Plan is to finish assembling it, brush-paint the remaining black parts, and maybe paint a yellow stripe or something on the bonnet. And then it's done.

Still needs the yellow stripe but I may just leave it, too much faff.

Welding

I need to get better at welding because lately my welds have been absolutely awful.

I did a bunch of messing about on a piece of 3mm steel plate:

What I have learned is that my mental model was completely wrong!

The welder has a knob for voltage and a knob for wire feed rate. I was thinking of voltage as a temperature correlate and wire feed as a feed rate, and treating it like a 3d printer extruder. But it doesn't work like that at all.

In fact the wire feed rate controls temperature much more strongly than the voltage does. And the voltage controls "height" vs "width" much more strongly than wire feed rate! So it's almost the exact opposite of what I thought.

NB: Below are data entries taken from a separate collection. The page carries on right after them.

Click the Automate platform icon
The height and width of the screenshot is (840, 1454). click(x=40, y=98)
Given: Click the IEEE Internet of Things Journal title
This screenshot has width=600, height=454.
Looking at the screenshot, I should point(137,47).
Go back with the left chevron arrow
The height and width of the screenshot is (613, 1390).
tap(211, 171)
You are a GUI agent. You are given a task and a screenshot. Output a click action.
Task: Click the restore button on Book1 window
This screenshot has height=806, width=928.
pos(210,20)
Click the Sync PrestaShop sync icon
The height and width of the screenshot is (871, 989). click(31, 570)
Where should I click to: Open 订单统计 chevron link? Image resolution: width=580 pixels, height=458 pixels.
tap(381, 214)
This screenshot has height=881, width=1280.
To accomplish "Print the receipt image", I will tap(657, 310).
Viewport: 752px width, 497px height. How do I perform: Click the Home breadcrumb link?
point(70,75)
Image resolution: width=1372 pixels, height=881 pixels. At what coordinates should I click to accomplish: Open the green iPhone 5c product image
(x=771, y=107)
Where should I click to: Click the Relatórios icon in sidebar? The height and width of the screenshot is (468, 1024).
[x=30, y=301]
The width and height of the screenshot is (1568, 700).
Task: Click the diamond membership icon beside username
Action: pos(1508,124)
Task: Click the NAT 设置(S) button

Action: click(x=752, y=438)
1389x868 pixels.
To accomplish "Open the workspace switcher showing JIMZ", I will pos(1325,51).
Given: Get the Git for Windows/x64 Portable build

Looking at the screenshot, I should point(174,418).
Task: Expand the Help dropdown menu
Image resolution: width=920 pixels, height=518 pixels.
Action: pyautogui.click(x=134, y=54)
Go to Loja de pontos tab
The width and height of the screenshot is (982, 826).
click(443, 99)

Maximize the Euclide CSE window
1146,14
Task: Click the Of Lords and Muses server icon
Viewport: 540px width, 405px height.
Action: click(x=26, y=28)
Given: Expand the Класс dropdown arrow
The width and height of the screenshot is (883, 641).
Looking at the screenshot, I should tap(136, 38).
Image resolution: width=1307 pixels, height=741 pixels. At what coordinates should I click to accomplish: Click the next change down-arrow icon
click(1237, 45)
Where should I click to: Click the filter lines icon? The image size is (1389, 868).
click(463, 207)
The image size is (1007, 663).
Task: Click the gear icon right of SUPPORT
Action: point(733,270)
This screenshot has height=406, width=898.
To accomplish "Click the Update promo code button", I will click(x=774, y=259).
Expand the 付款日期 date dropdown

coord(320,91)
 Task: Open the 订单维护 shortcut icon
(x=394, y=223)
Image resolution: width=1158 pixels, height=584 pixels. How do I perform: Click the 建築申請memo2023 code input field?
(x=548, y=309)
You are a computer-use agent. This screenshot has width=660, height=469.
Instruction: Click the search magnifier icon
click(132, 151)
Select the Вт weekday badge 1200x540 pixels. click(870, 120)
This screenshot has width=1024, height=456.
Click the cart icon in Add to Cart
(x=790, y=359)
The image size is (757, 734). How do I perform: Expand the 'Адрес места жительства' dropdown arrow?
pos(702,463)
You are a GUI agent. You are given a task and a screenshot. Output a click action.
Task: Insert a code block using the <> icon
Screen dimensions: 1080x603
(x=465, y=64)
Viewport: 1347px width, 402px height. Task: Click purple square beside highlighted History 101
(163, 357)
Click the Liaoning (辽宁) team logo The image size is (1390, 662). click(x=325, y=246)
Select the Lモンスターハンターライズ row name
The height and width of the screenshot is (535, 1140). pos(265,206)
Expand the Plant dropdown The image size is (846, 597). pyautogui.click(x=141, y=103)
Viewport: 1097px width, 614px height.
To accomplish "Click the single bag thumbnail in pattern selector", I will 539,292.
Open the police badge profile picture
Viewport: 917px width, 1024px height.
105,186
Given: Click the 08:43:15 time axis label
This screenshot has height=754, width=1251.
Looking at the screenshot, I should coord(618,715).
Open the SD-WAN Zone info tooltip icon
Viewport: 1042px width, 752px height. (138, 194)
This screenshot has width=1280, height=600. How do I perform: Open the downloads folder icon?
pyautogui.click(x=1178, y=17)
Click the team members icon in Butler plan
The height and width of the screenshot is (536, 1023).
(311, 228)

If you want it hotter, increase the wire feed rate. If you want it flatter, increase the voltage. That's it.

So although the welds on that plate are not magnificent, they are at least beads rather than a spattery mess, and I now know how to control the machine. So hopefully the welds on the car will be a bit better than the welds on the tractor.

Mostly I used voltage modes 4 and 5. I didn't try 6. And I used the entire range of wire feed speeds.

It tripped the breaker once, and I don't know what exactly causes it. I was on heat setting 3 and low wire feed speed and tripped immediately, as soon as the wire touched the metal after I squeezed the trigger. I flipped it back on and did exactly the same thing again and it was fine.

But you'd think that the lower voltage and lower wire feed would put less demand on the breaker, so why did it trip? Just random I guess. Probably it is on the verge of tripping every time I create the arc, and sometimes it does and sometimes it doesn't.